> [Provided information]:

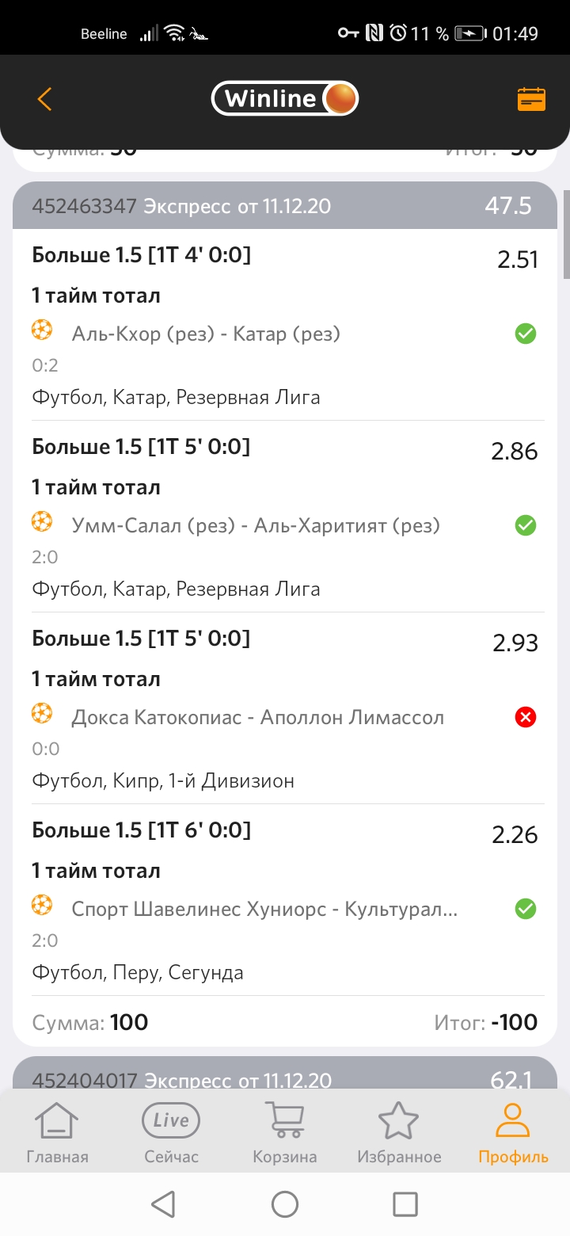Open the Корзина cart tab

coord(285,1133)
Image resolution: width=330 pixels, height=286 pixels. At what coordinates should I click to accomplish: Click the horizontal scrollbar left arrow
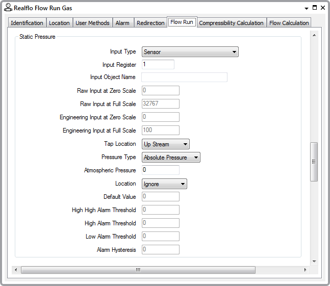[15, 270]
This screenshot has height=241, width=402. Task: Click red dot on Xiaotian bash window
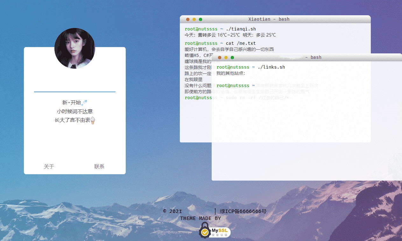188,19
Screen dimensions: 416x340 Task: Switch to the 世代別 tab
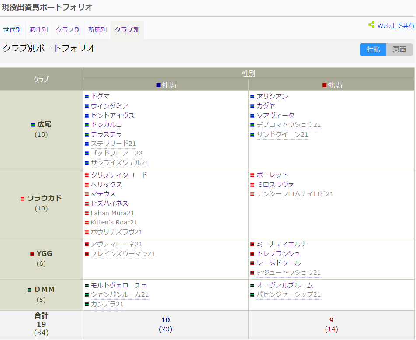click(x=12, y=29)
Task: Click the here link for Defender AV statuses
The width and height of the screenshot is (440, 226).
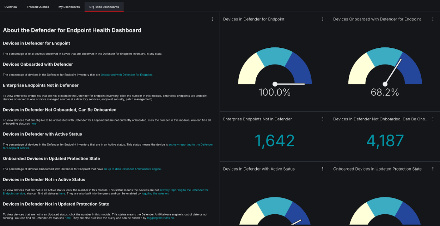Action: click(x=67, y=218)
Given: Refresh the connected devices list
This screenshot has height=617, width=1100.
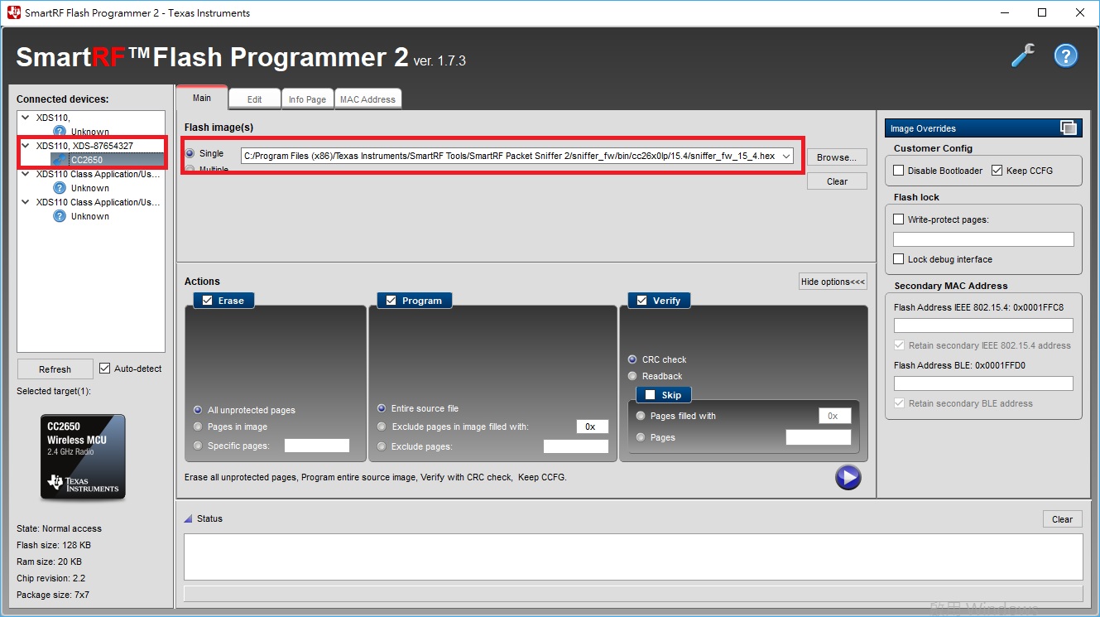Looking at the screenshot, I should pyautogui.click(x=55, y=368).
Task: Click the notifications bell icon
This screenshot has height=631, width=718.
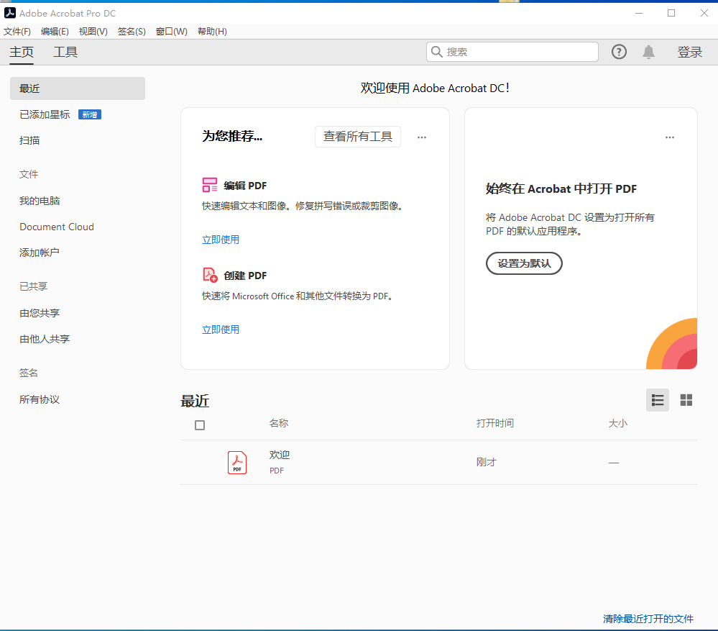Action: coord(648,51)
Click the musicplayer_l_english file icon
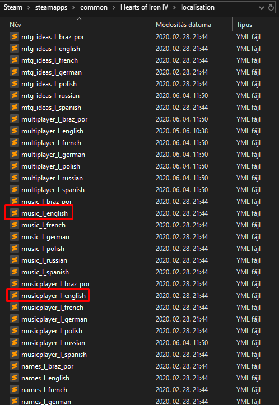This screenshot has height=405, width=279. click(x=15, y=295)
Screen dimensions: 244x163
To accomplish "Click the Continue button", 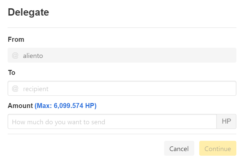I will (x=218, y=148).
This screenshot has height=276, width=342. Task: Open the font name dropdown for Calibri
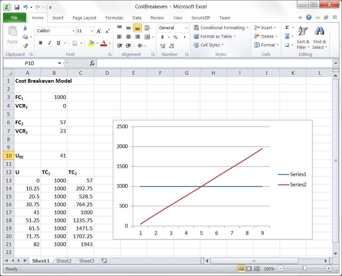pyautogui.click(x=73, y=31)
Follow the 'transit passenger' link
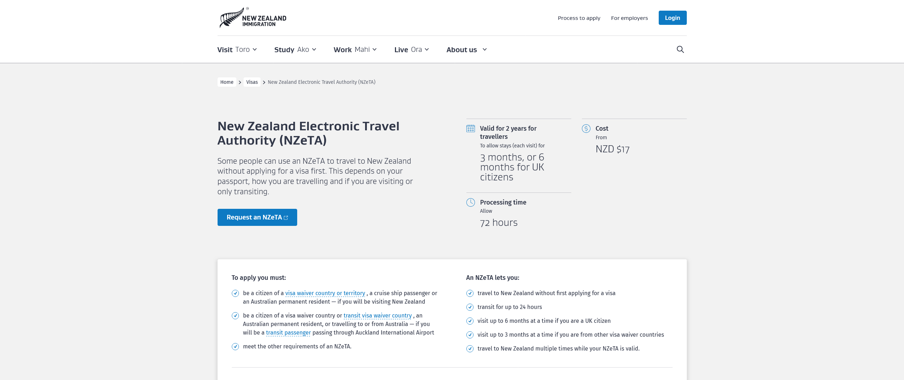 point(288,332)
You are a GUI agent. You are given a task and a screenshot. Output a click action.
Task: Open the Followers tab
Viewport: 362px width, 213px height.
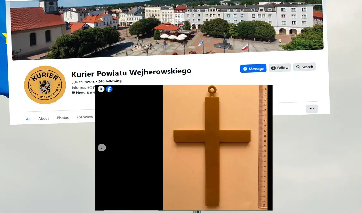[x=85, y=117]
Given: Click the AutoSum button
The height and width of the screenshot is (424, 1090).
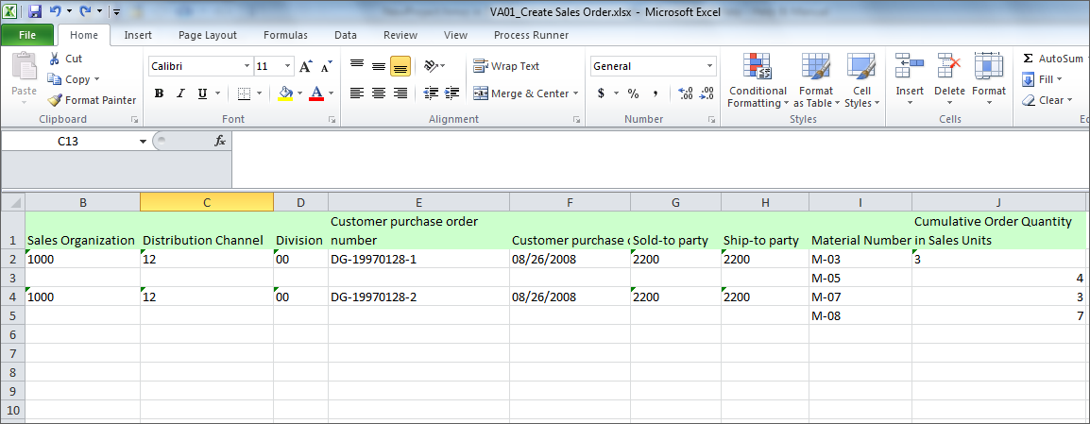Looking at the screenshot, I should pyautogui.click(x=1053, y=59).
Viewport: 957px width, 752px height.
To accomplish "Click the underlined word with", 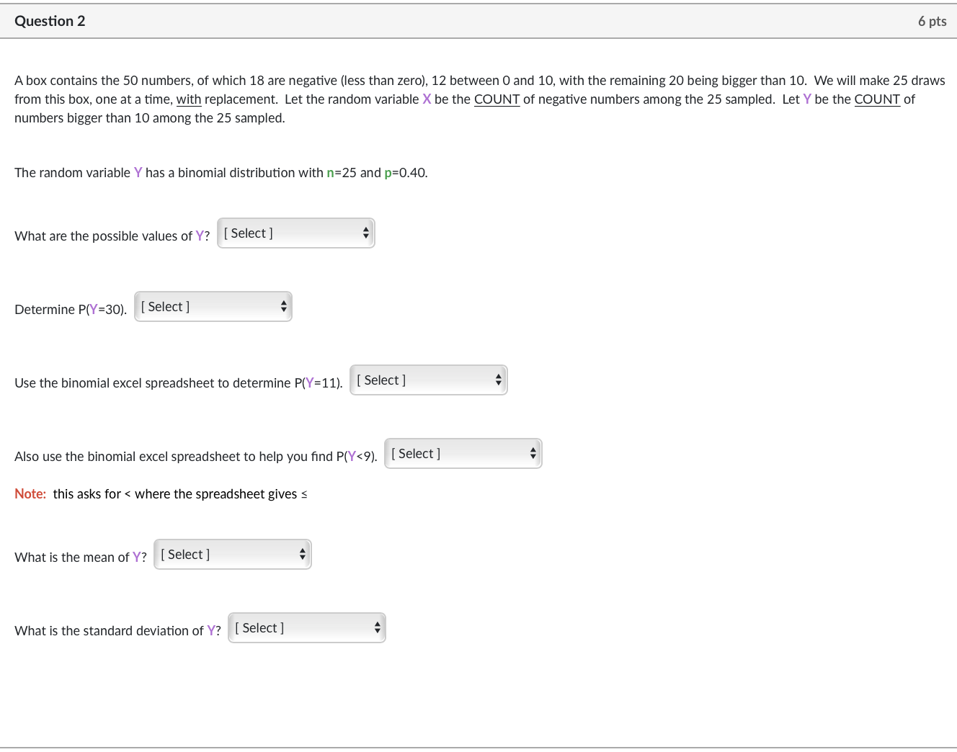I will 188,99.
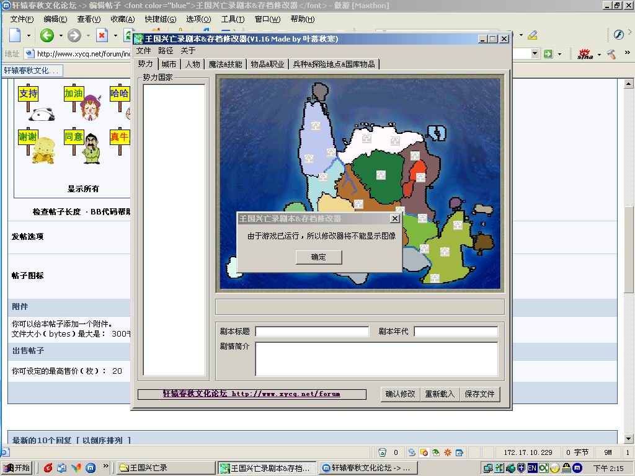The image size is (635, 476).
Task: Click the Flash filter icon
Action: [618, 35]
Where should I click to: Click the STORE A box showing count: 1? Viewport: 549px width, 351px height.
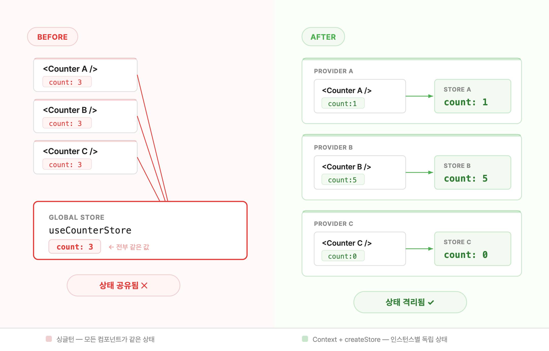click(472, 96)
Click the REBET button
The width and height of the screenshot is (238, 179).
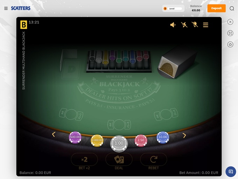point(153,161)
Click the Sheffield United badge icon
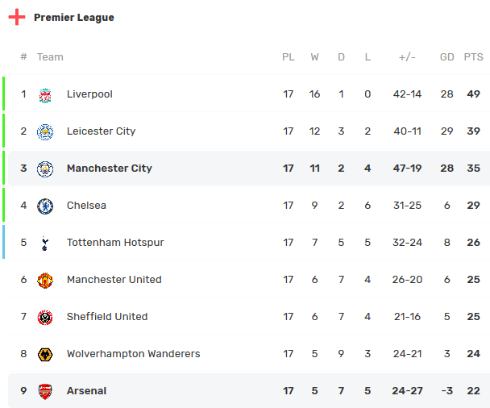 45,317
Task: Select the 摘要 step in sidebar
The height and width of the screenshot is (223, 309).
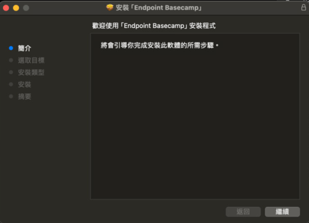Action: [24, 97]
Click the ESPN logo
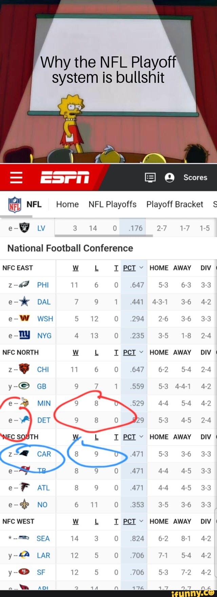This screenshot has width=217, height=597. tap(65, 177)
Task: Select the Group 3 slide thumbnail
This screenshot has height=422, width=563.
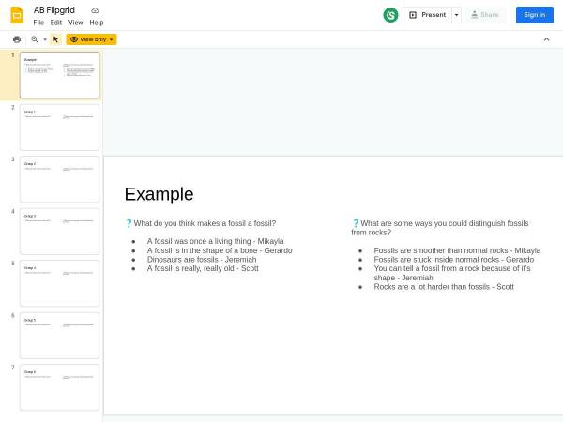Action: [x=59, y=231]
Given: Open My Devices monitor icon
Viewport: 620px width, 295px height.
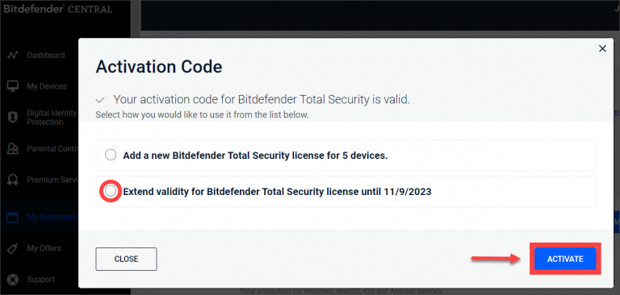Looking at the screenshot, I should click(13, 86).
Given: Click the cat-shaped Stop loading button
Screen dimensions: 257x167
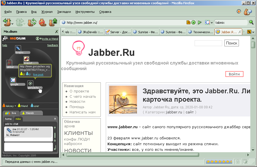Looking at the screenshot, I should click(42, 22).
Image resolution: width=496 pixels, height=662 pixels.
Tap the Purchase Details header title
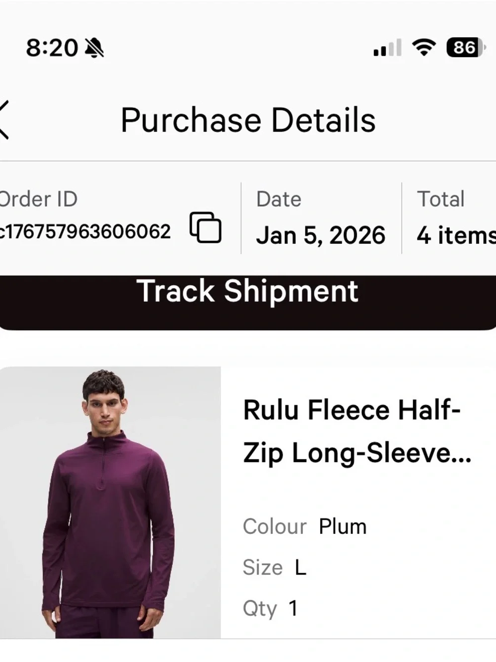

> [Directions]:
Find the word "Select" in the entries, and copy every line it shows up in.

> [Task output]:
Task: Select the 摘要 step in sidebar
Task: Select the Group 3 slide thumbnail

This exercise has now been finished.